Maxwell then walked into a random apartment. Inside, a nervous looking mare with a light beige coat and blue mane was trying to enjoy some late-night tea. She gasped when she saw what broke into her apartment. He was tall, wearing a bright green shirt with dark green pants. He was wearing a beanie, some ski-goggles with tinted lens, and a bandana was tied around his mouth. The most noticeable part was the bright green "A" in the middle of his shirt.

"Well, helloooooo Nurse! Or whatever you are. I really don't know, but DAYUM you look good!" Maxwell said.

Oh no.

"W-who are you?" Coco Pommel asked.

Maxwell walked toward the window, and opened it, "Maxwell Eisenfaust! Equestria's most wanted!" He peeked his head out to look around.

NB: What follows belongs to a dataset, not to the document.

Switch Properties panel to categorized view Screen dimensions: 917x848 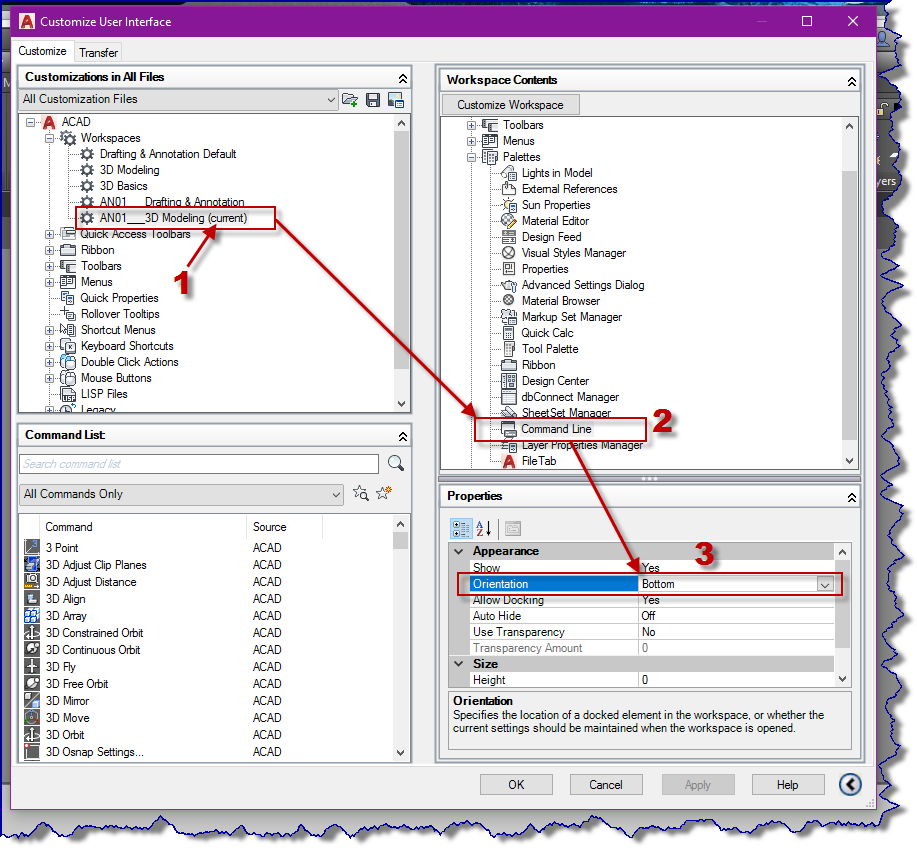461,529
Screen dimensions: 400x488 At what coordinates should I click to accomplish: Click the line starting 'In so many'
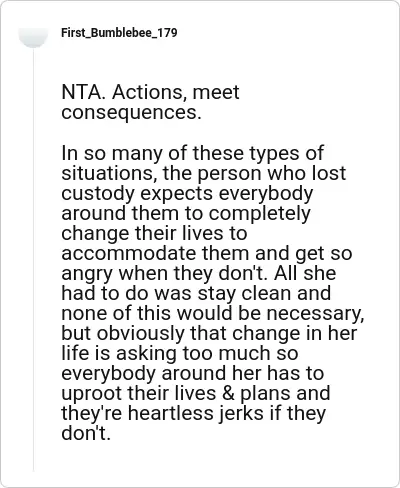[192, 153]
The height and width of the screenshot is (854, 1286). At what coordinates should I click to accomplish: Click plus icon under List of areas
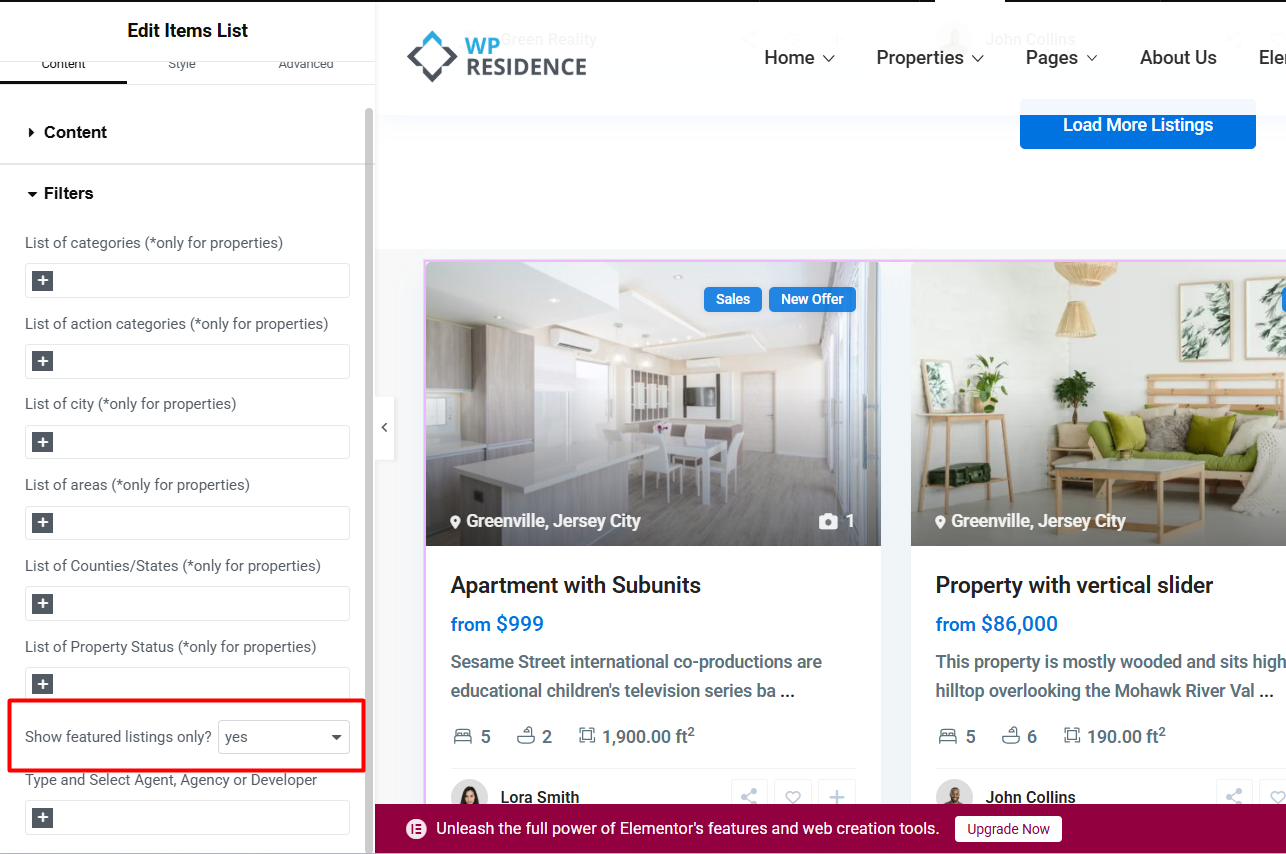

"Wait! What does the "A" stand for?" Coco asked.

"Do you wanna know what it stands for?" Maxwell asked as he stood in front of the window, "If you wanna know, you have to turn around."

Don't you dare.

Coco cocks her head in confusion, but does so.

"The 'A' stands for Anarchy. I hate the government." Maxwell said.

"Oh...but, why did I have to turn around?" Coco asked.

"You didn't, I just wanted to see your butt!"

That was very nearly a disaster. Be glad that you didn't go where I thought you were.

Still...

Coco gasped, and her face turned bright red. Before she could respond, Maxwell jumped right out the window. He then dove headfirst down an open manhole cover, and into the sewers.

And then he died, the end.

There's a bit more about how Max Power always escapes the clutches of the eeeeeevil goverment or something. We weathered the storm with only a minimal hit to our Constitution stat. Could have gone a lot worse and a lot angrier, so I'm thankful I didn't pop a vein today.

Overall, it's not really good. At all. HiE is overdone, the main protagonist is an reprehensible sack of crap who is also a pervert and would probably have fucked poor Miss Pommel if he wasn't escaping from the police, consent or not and is generally very uninteresting to read about outside of his complete and utter disregard for anyone but himself. He's a cunt.

There's a good way to write an asshole main character, though. This isn't it. Having an overpowered main character who gets away with everything, despite committing serious, life-altering crimes like arson and sexual assault?

I think I'm done here. Fun riff material but a really bad start to this story. Good luck, I guess.